### To be done
Can you give this listing again with "Maven tool window" replaced by "Gradle tool window" throughout and everything else left unchanged?

### Dataset content
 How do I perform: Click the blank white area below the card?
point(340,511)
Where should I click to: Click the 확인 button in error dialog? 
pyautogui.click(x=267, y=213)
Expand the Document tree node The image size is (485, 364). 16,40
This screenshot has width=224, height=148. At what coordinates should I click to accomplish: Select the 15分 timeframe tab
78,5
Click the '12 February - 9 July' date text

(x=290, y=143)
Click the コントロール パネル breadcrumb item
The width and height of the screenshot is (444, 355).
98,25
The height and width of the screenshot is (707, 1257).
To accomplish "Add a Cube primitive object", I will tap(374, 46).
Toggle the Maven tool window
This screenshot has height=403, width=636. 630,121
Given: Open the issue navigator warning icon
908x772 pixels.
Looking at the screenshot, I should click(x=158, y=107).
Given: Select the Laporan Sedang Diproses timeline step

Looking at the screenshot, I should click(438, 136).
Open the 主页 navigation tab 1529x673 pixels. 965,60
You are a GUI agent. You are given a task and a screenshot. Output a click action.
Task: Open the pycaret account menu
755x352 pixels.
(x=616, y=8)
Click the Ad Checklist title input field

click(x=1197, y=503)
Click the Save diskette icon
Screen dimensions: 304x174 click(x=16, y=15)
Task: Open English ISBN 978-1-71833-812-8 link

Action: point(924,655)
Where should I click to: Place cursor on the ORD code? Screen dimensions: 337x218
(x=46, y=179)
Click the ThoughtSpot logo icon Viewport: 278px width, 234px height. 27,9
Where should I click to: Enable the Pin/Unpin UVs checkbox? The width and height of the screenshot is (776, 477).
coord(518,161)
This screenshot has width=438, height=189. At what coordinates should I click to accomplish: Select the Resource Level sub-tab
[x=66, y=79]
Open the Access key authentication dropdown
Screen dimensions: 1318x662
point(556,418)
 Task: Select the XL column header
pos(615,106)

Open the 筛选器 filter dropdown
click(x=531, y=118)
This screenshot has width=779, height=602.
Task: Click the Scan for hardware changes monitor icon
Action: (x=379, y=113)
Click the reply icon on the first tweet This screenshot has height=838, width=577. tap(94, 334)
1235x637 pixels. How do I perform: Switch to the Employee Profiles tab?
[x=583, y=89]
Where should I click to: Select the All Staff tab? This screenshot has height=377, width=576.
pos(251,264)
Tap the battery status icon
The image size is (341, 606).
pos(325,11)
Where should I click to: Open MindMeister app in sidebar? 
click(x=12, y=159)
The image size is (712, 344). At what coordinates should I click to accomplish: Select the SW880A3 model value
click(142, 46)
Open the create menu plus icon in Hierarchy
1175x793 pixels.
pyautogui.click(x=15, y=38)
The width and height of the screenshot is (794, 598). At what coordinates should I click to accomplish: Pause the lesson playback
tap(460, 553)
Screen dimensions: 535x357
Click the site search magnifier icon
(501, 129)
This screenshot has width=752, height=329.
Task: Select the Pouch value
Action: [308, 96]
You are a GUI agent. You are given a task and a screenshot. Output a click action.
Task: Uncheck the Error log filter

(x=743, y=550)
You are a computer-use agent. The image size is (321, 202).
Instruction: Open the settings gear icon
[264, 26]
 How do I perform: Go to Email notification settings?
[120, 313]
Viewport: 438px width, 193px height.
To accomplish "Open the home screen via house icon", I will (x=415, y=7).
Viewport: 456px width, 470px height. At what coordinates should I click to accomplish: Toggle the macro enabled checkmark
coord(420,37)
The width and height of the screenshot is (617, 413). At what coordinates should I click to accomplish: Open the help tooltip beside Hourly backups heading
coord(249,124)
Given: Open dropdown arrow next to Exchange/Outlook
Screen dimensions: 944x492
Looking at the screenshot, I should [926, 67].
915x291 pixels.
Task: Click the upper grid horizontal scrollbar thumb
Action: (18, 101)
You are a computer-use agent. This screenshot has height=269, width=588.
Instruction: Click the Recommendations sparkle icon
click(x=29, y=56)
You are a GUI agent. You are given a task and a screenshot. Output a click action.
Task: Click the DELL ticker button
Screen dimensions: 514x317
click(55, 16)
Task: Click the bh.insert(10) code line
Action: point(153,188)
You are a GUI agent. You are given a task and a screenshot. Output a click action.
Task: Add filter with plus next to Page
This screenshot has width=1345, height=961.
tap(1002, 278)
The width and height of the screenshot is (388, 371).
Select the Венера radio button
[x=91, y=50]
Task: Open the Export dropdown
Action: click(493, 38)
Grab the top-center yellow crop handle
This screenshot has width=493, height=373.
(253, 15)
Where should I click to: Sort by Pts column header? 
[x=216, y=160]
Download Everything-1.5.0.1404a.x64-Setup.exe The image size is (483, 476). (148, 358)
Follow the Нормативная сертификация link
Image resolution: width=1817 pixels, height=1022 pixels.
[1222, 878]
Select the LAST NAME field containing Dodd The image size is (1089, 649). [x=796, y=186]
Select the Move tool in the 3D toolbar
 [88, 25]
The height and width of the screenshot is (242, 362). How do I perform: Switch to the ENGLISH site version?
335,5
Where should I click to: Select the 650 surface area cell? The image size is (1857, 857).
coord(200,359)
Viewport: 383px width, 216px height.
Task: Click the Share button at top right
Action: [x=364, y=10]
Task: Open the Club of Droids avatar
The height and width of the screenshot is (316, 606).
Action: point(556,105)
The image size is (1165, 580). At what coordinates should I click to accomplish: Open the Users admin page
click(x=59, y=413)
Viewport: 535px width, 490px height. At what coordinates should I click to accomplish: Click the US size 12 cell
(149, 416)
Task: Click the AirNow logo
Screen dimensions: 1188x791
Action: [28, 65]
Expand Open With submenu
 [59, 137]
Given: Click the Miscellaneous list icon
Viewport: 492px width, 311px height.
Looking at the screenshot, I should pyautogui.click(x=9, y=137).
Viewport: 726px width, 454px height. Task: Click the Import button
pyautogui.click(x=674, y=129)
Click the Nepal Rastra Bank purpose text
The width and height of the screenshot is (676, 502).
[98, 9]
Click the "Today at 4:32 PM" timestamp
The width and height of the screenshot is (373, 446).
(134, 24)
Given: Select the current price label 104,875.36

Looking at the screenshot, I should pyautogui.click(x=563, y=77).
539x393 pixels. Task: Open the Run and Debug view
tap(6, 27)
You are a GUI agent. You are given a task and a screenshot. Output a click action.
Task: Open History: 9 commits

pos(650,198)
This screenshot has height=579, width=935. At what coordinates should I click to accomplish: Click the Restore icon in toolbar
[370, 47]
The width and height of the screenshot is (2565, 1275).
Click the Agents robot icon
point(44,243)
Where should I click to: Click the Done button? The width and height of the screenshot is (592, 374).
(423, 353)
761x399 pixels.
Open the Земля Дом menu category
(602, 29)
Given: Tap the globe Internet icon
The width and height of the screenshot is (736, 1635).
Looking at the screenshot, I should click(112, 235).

### Finished answer
 How do I perform: Click the blank white area below the card?
point(340,511)
Where should I click to: Click the 확인 button in error dialog? 
pyautogui.click(x=267, y=213)
Expand the Document tree node The image size is (485, 364). 16,40
This screenshot has width=224, height=148. At what coordinates should I click to accomplish: Select the 15分 timeframe tab
78,5
Click the '12 February - 9 July' date text

(x=290, y=143)
Click the コントロール パネル breadcrumb item
The width and height of the screenshot is (444, 355).
98,25
The height and width of the screenshot is (707, 1257).
To accomplish "Add a Cube primitive object", I will tap(374, 46).
Toggle the Gradle tool window
This screenshot has height=403, width=636. 630,121
Given: Open the issue navigator warning icon
908x772 pixels.
Looking at the screenshot, I should click(x=158, y=107).
Given: Select the Laporan Sedang Diproses timeline step

Looking at the screenshot, I should click(438, 136).
Open the 主页 navigation tab 1529x673 pixels. 965,60
You are a GUI agent. You are given a task and a screenshot. Output a click action.
Task: Open the pycaret account menu
755x352 pixels.
(x=616, y=8)
Click the Ad Checklist title input field

click(x=1197, y=503)
Click the Save diskette icon
Screen dimensions: 304x174 click(x=16, y=15)
Task: Open English ISBN 978-1-71833-812-8 link

Action: point(924,655)
Where should I click to: Place cursor on the ORD code? Screen dimensions: 337x218
(x=46, y=179)
Click the ThoughtSpot logo icon Viewport: 278px width, 234px height. 27,9
Where should I click to: Enable the Pin/Unpin UVs checkbox? The width and height of the screenshot is (776, 477).
coord(518,161)
This screenshot has width=438, height=189. At what coordinates should I click to accomplish: Select the Resource Level sub-tab
[x=66, y=79]
Open the Access key authentication dropdown
Screen dimensions: 1318x662
point(556,418)
 Task: Select the XL column header
pos(615,106)

Open the 筛选器 filter dropdown
click(x=531, y=118)
This screenshot has width=779, height=602.
Task: Click the Scan for hardware changes monitor icon
Action: (x=379, y=113)
Click the reply icon on the first tweet This screenshot has height=838, width=577. tap(94, 334)
1235x637 pixels. How do I perform: Switch to the Employee Profiles tab?
[x=583, y=89]
Where should I click to: Select the All Staff tab? This screenshot has height=377, width=576.
pos(251,264)
Tap the battery status icon
The image size is (341, 606).
pos(325,11)
Where should I click to: Open MindMeister app in sidebar? 
click(x=12, y=159)
The image size is (712, 344). At what coordinates should I click to accomplish: Select the SW880A3 model value
click(142, 46)
Open the create menu plus icon in Hierarchy
1175x793 pixels.
pyautogui.click(x=15, y=38)
The width and height of the screenshot is (794, 598). At what coordinates should I click to accomplish: Pause the lesson playback
tap(460, 553)
Screen dimensions: 535x357
Click the site search magnifier icon
(501, 129)
This screenshot has width=752, height=329.
Task: Select the Pouch value
Action: [308, 96]
You are a GUI agent. You are given a task and a screenshot. Output a click action.
Task: Uncheck the Error log filter

(x=743, y=550)
You are a computer-use agent. The image size is (321, 202).
Instruction: Open the settings gear icon
[264, 26]
 How do I perform: Go to Email notification settings?
[120, 313]
Viewport: 438px width, 193px height.
To accomplish "Open the home screen via house icon", I will (x=415, y=7).
Viewport: 456px width, 470px height. At what coordinates should I click to accomplish: Toggle the macro enabled checkmark
coord(420,37)
The width and height of the screenshot is (617, 413). At what coordinates should I click to accomplish: Open the help tooltip beside Hourly backups heading
coord(249,124)
Given: Open dropdown arrow next to Exchange/Outlook
Screen dimensions: 944x492
Looking at the screenshot, I should [926, 67].
915x291 pixels.
Task: Click the upper grid horizontal scrollbar thumb
Action: (18, 101)
You are a computer-use agent. This screenshot has height=269, width=588.
Instruction: Click the Recommendations sparkle icon
click(x=29, y=56)
You are a GUI agent. You are given a task and a screenshot. Output a click action.
Task: Click the DELL ticker button
Screen dimensions: 514x317
click(55, 16)
Task: Click the bh.insert(10) code line
Action: point(153,188)
You are a GUI agent. You are given a task and a screenshot. Output a click action.
Task: Add filter with plus next to Page
This screenshot has width=1345, height=961.
tap(1002, 278)
The width and height of the screenshot is (388, 371).
Select the Венера radio button
[x=91, y=50]
Task: Open the Export dropdown
Action: click(493, 38)
Grab the top-center yellow crop handle
This screenshot has width=493, height=373.
(253, 15)
Where should I click to: Sort by Pts column header? 
[x=216, y=160]
Download Everything-1.5.0.1404a.x64-Setup.exe The image size is (483, 476). (148, 358)
Follow the Нормативная сертификация link
Image resolution: width=1817 pixels, height=1022 pixels.
[1222, 878]
Select the LAST NAME field containing Dodd The image size is (1089, 649). [x=796, y=186]
Select the Move tool in the 3D toolbar
 [88, 25]
The height and width of the screenshot is (242, 362). How do I perform: Switch to the ENGLISH site version?
335,5
Where should I click to: Select the 650 surface area cell? The image size is (1857, 857).
coord(200,359)
Viewport: 383px width, 216px height.
Task: Click the Share button at top right
Action: [x=364, y=10]
Task: Open the Club of Droids avatar
The height and width of the screenshot is (316, 606).
Action: point(556,105)
The image size is (1165, 580). At what coordinates should I click to accomplish: Open the Users admin page
click(x=59, y=413)
Viewport: 535px width, 490px height. At what coordinates should I click to accomplish: Click the US size 12 cell
(149, 416)
Task: Click the AirNow logo
Screen dimensions: 1188x791
Action: [28, 65]
Expand Open With submenu
 [59, 137]
Given: Click the Miscellaneous list icon
Viewport: 492px width, 311px height.
Looking at the screenshot, I should pyautogui.click(x=9, y=137).
Viewport: 726px width, 454px height. Task: Click the Import button
pyautogui.click(x=674, y=129)
Click the Nepal Rastra Bank purpose text
The width and height of the screenshot is (676, 502).
[98, 9]
Click the "Today at 4:32 PM" timestamp
The width and height of the screenshot is (373, 446).
(134, 24)
Given: Select the current price label 104,875.36

Looking at the screenshot, I should pyautogui.click(x=563, y=77).
539x393 pixels. Task: Open the Run and Debug view
tap(6, 27)
You are a GUI agent. You are given a task and a screenshot. Output a click action.
Task: Open History: 9 commits

pos(650,198)
This screenshot has height=579, width=935. At what coordinates should I click to accomplish: Click the Restore icon in toolbar
[370, 47]
The width and height of the screenshot is (2565, 1275).
Click the Agents robot icon
point(44,243)
Where should I click to: Click the Done button? The width and height of the screenshot is (592, 374).
(423, 353)
761x399 pixels.
Open the Земля Дом menu category
(602, 29)
Given: Tap the globe Internet icon
The width and height of the screenshot is (736, 1635).
Looking at the screenshot, I should click(112, 235).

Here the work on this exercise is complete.